BRIEF DESCRIPTION OF DRAWINGS

The foregoing summary, as well as the following detailed description of the invention, is better understood when read in conjunction with the appended drawings. For the purpose of illustrating the invention, exemplary constructions of the invention are shown in the drawings. However, the invention is not limited to the specific methods and structures disclosed herein. The description of a method step or a structure referenced by a numeral in a drawing is applicable to the description of that method step or structure shown by that same numeral in any subsequent drawing herein.

FIG. 1 shows a computer-implemented system executed in a network environment for processing transactions using a nested blockchain platform in an embodiment of the present invention.

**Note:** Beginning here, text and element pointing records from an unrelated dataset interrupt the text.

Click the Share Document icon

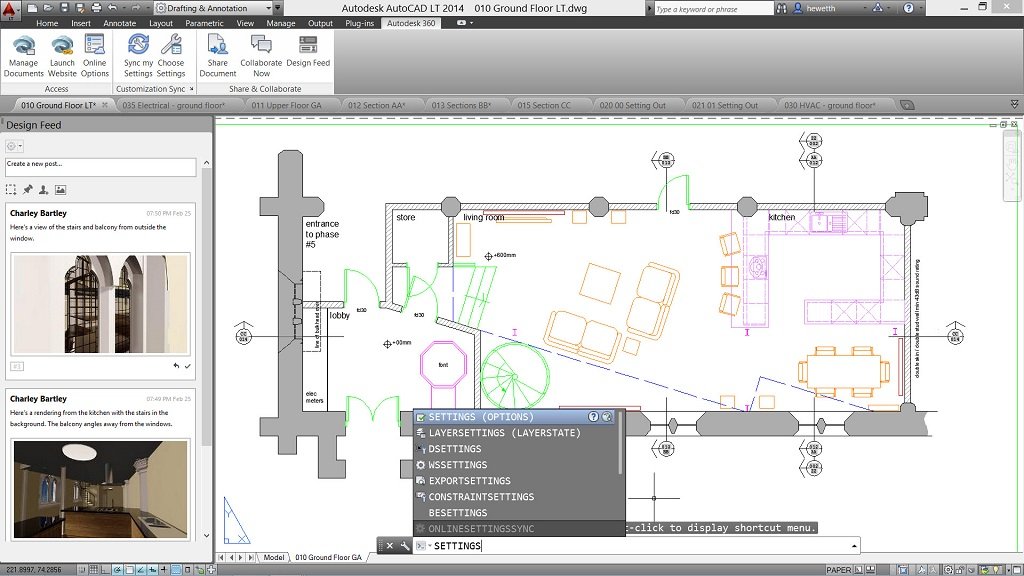tap(217, 46)
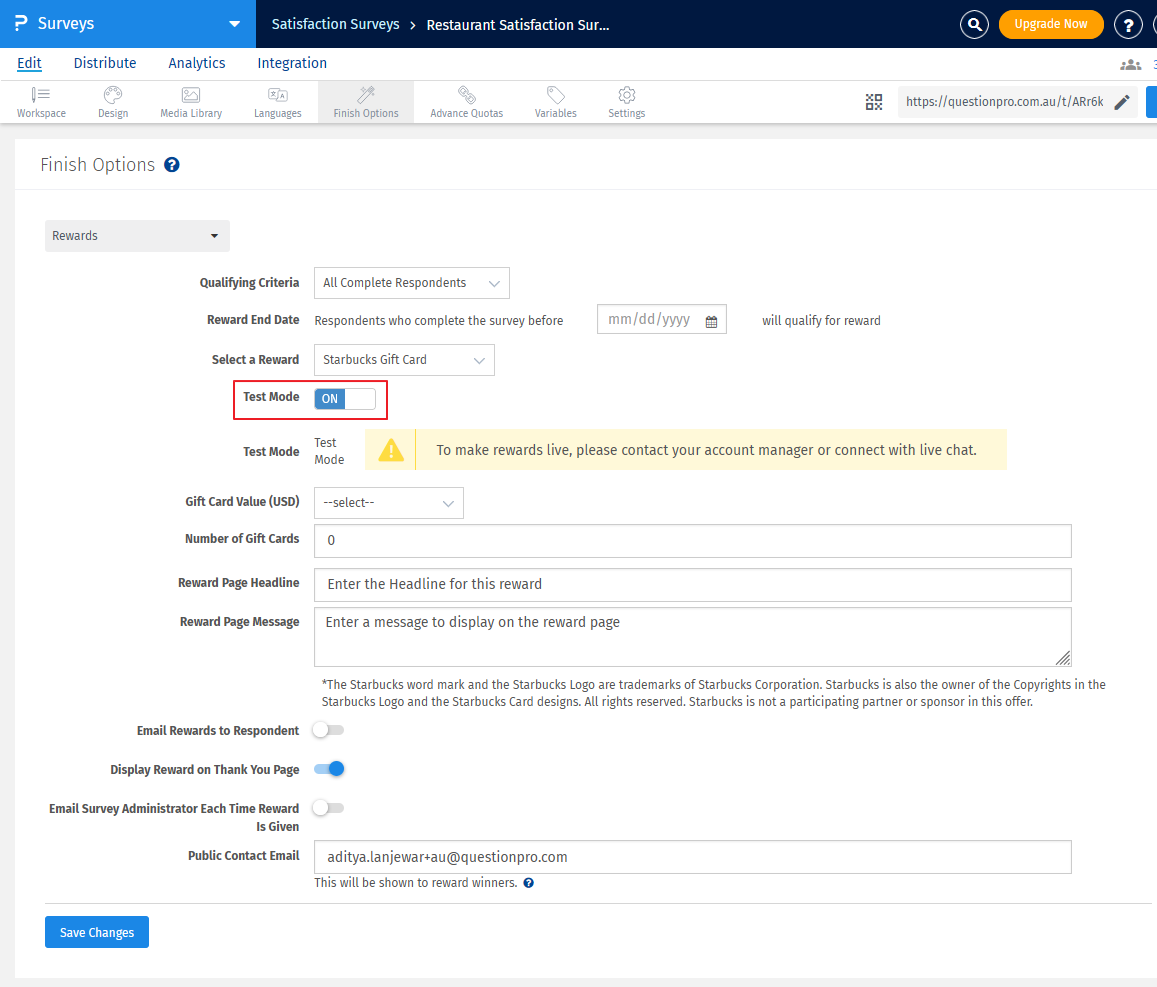
Task: Open the Analytics tab
Action: [x=196, y=63]
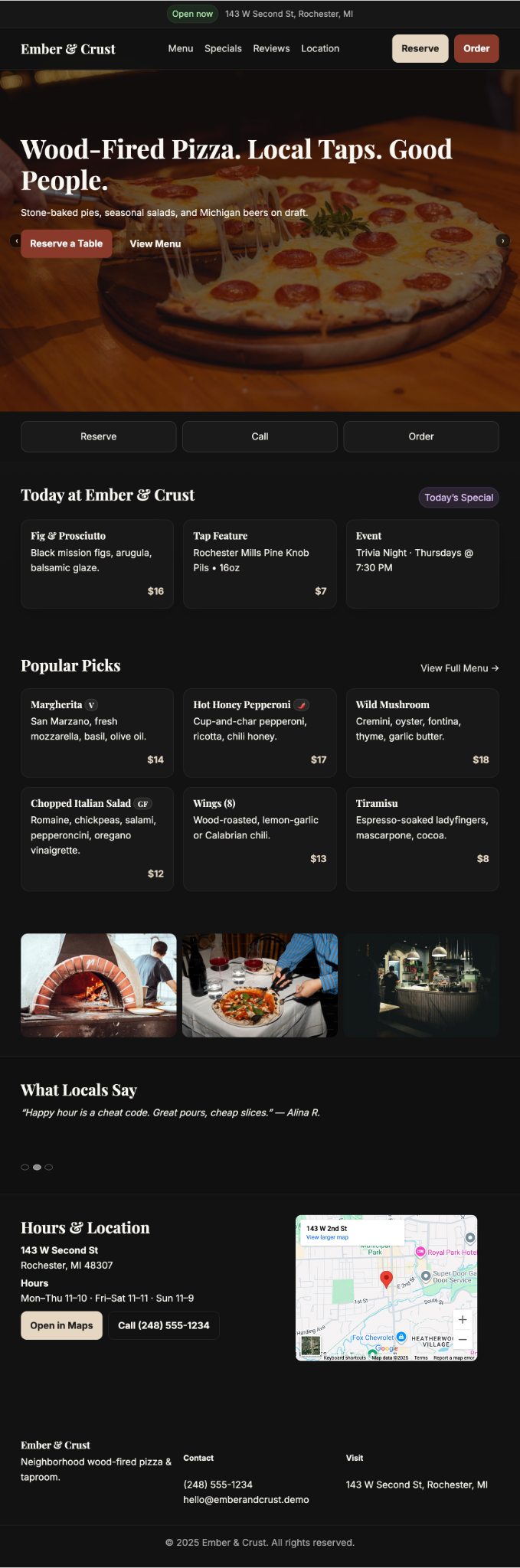The height and width of the screenshot is (1568, 520).
Task: Select the middle testimonial dot
Action: click(x=37, y=1167)
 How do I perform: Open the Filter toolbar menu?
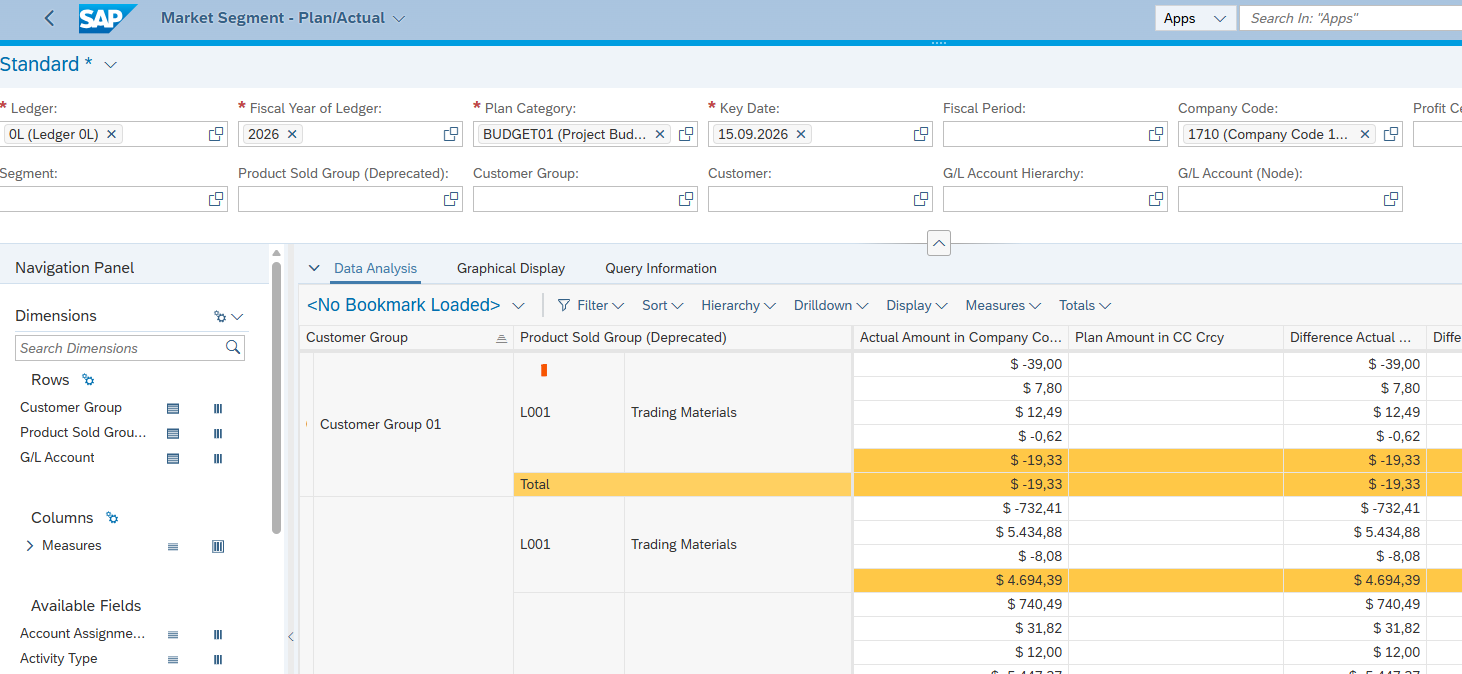590,305
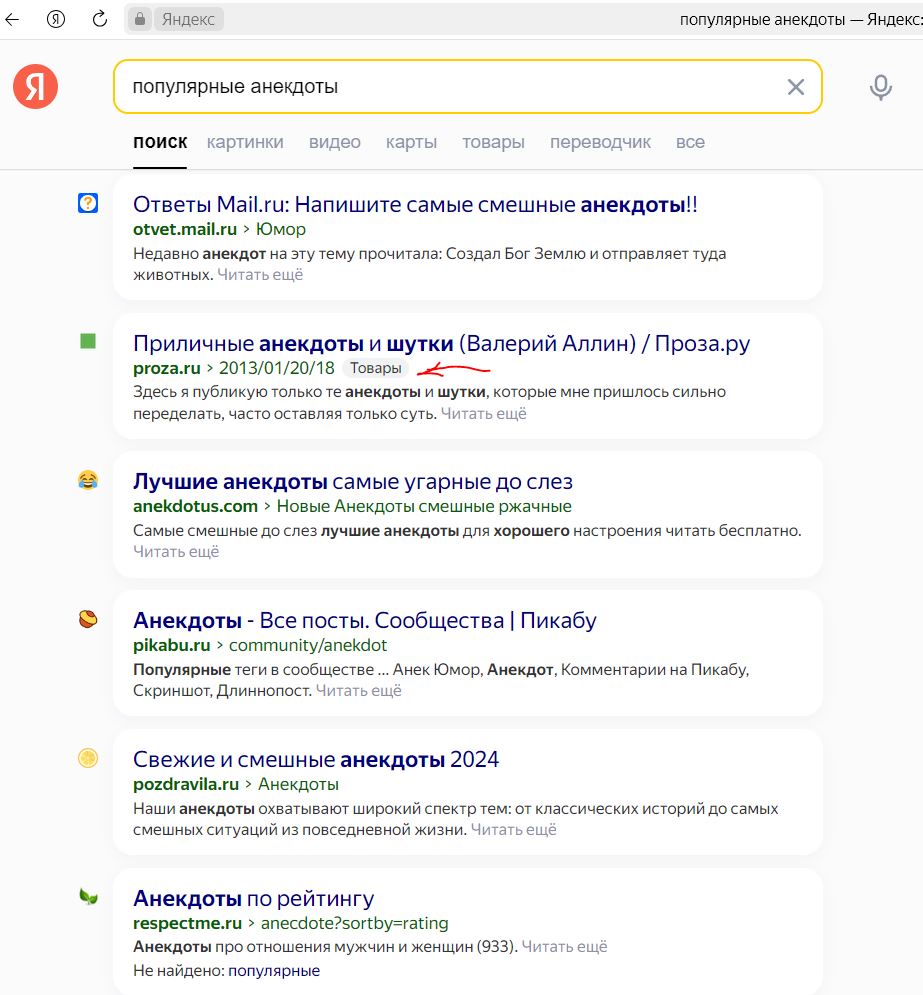
Task: Activate voice search via microphone icon
Action: tap(880, 87)
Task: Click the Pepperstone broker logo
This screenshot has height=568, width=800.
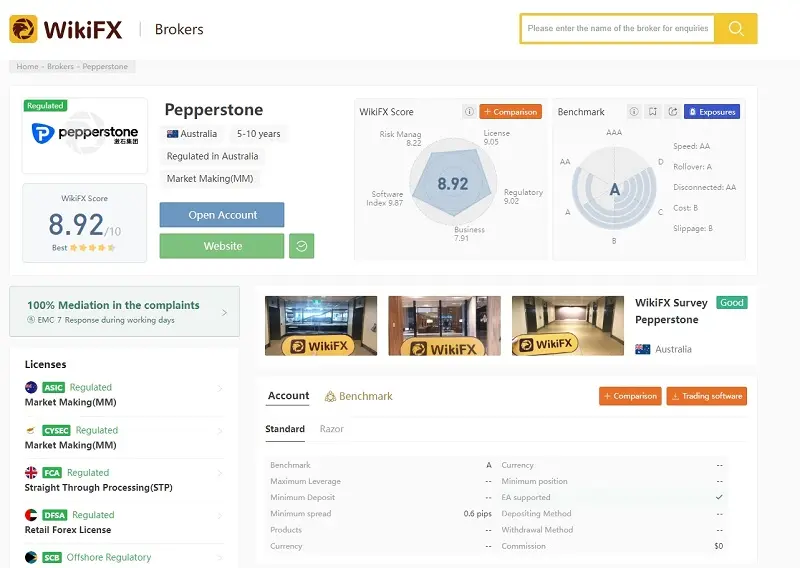Action: pos(85,133)
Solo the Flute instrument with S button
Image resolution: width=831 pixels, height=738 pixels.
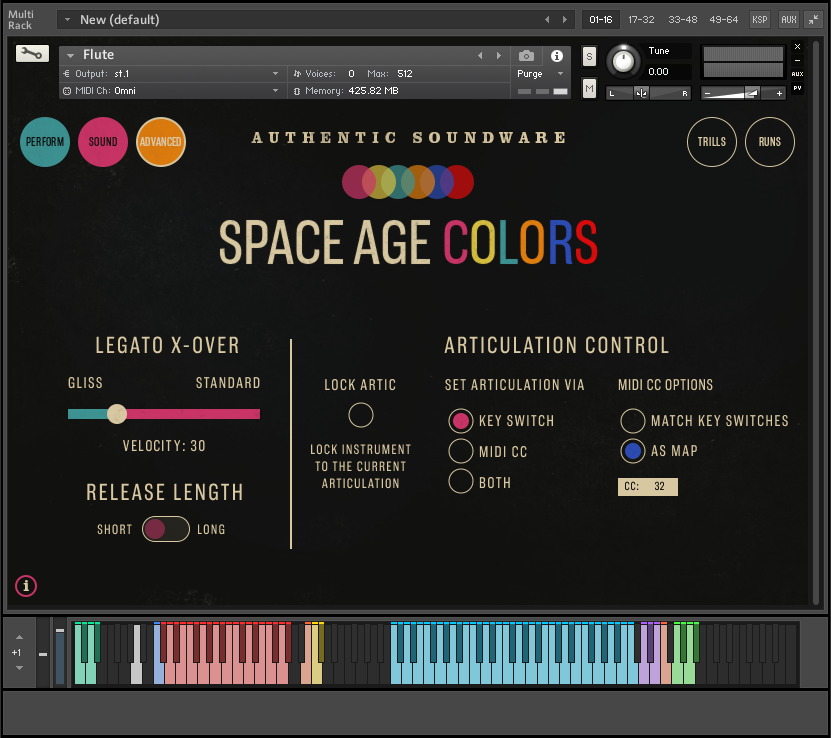pos(589,57)
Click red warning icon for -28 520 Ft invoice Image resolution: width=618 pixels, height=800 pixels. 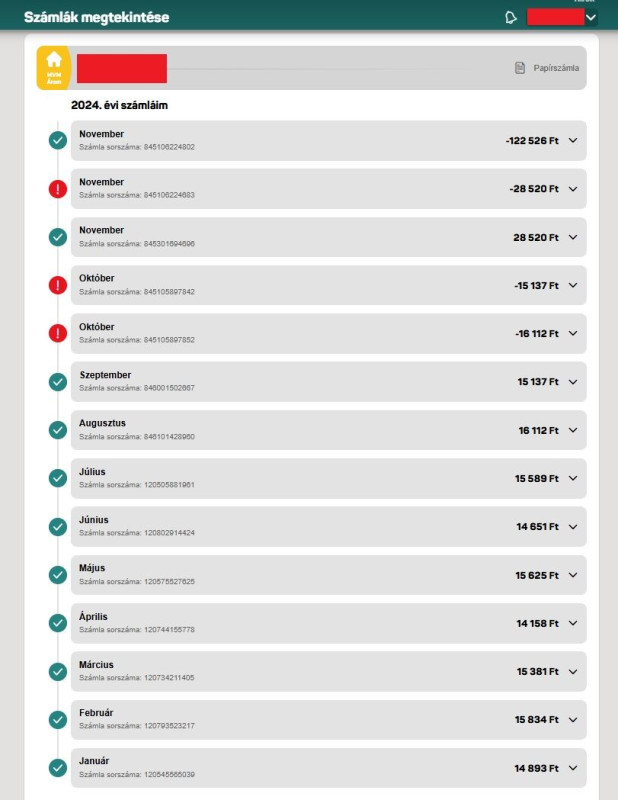pyautogui.click(x=58, y=189)
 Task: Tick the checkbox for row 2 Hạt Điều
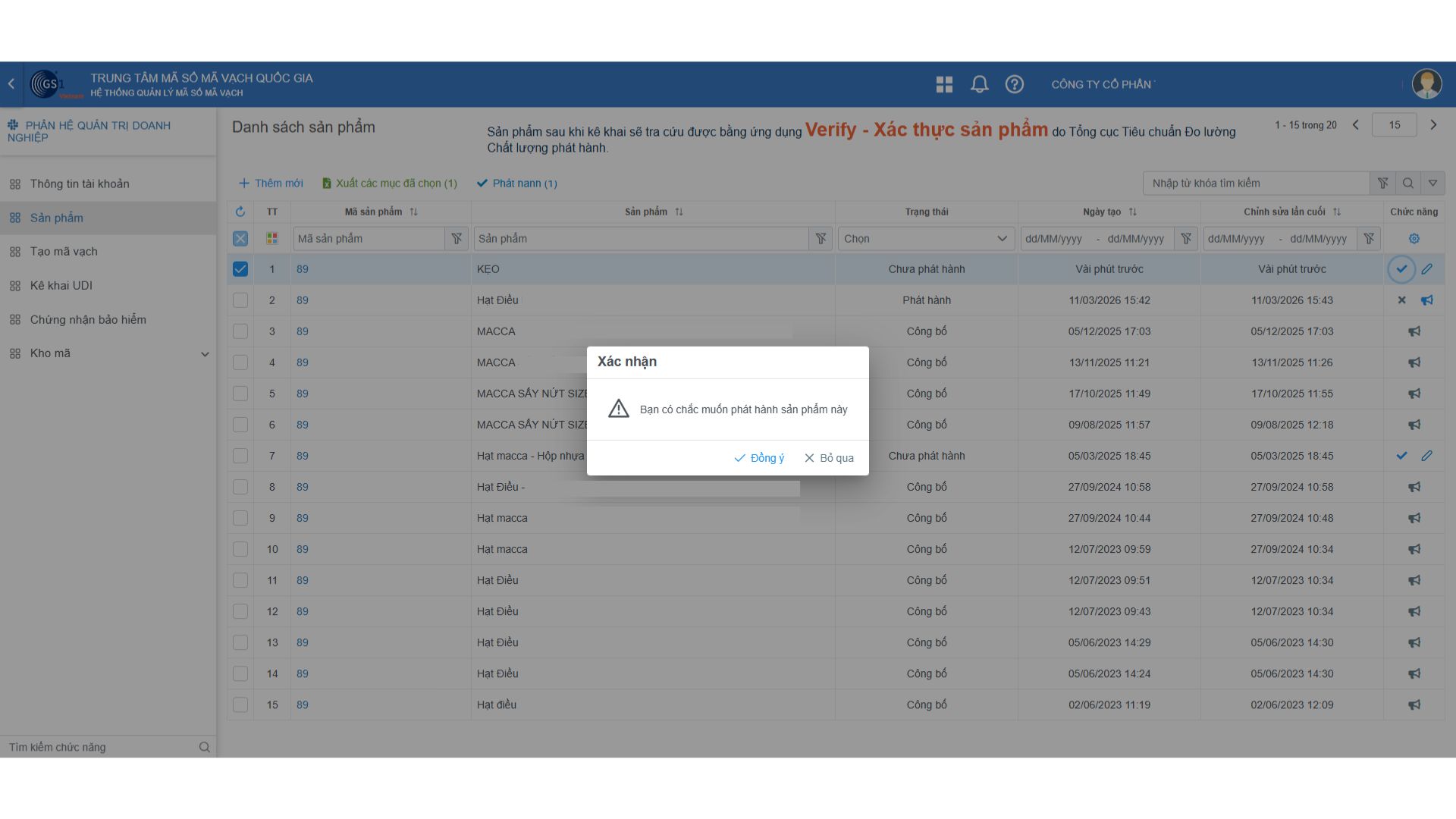pyautogui.click(x=240, y=300)
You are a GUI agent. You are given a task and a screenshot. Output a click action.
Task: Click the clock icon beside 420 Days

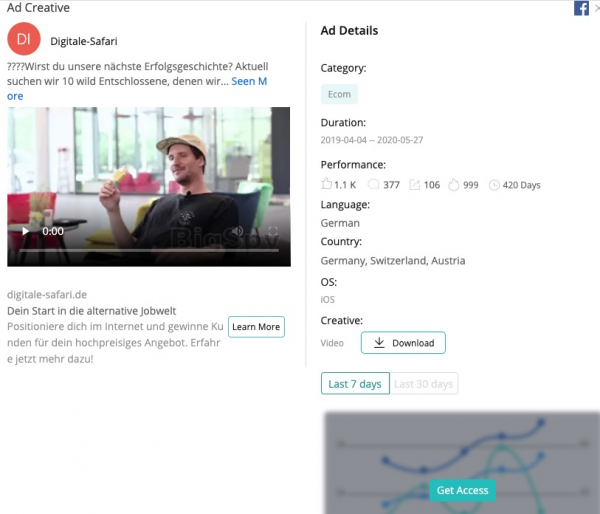(x=494, y=185)
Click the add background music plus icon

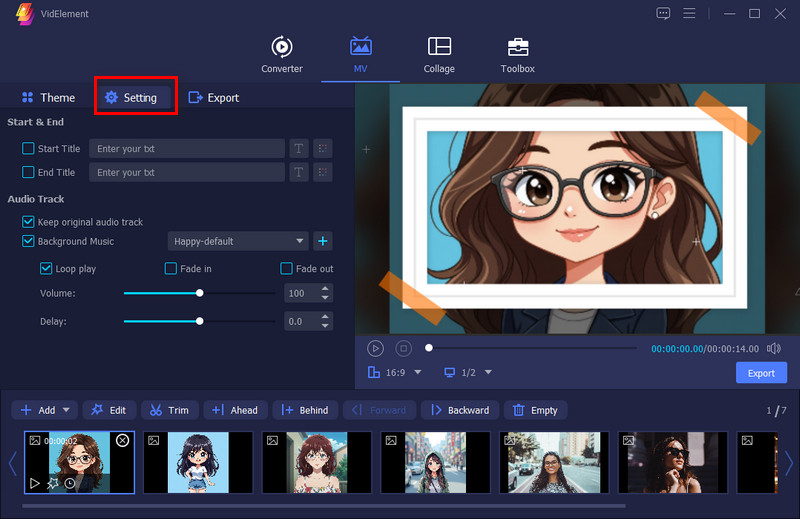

FIG. 2 shows the structured blocks of the nested blockchain platform in one embodiment of the present invention.

DETAILED DESCRIPTION OF EMBODIMENTS

The present invention is best understood by reference to the detailed figures and description set forth herein.

It is expected that the present invention may be embodied in other specific forms without departing from its spirit or essential characteristics. The described embodiments are to be considered in all respects only as illustrative and not restrictive. The scope of the invention is, therefore, indicated by the appended claims rather than by the foregoing description. All changes that come within the meaning and range of equivalency of the claims are to be embraced within their scope.

Referring to FIG. 1, a computer-implemented system of a sustainability-driven fifth-generation blockchain or firechain or firechain executed in a network environment 100 for providing nested blockchain platform, according to one embodiment of the present invention. The system runs in the computer-implemented network environment 100 configured to provide the nested blockchain. The nested blockchain is a fusion of one or more firechain blocks and smaller chains. In one embodiment, the system processes transactions using one or more nodes to create concurrent blocks and maintains smaller chains forming the nested blockchain platform. In one embodiment, the system is an application software or web-based application or mobile application or desktop application.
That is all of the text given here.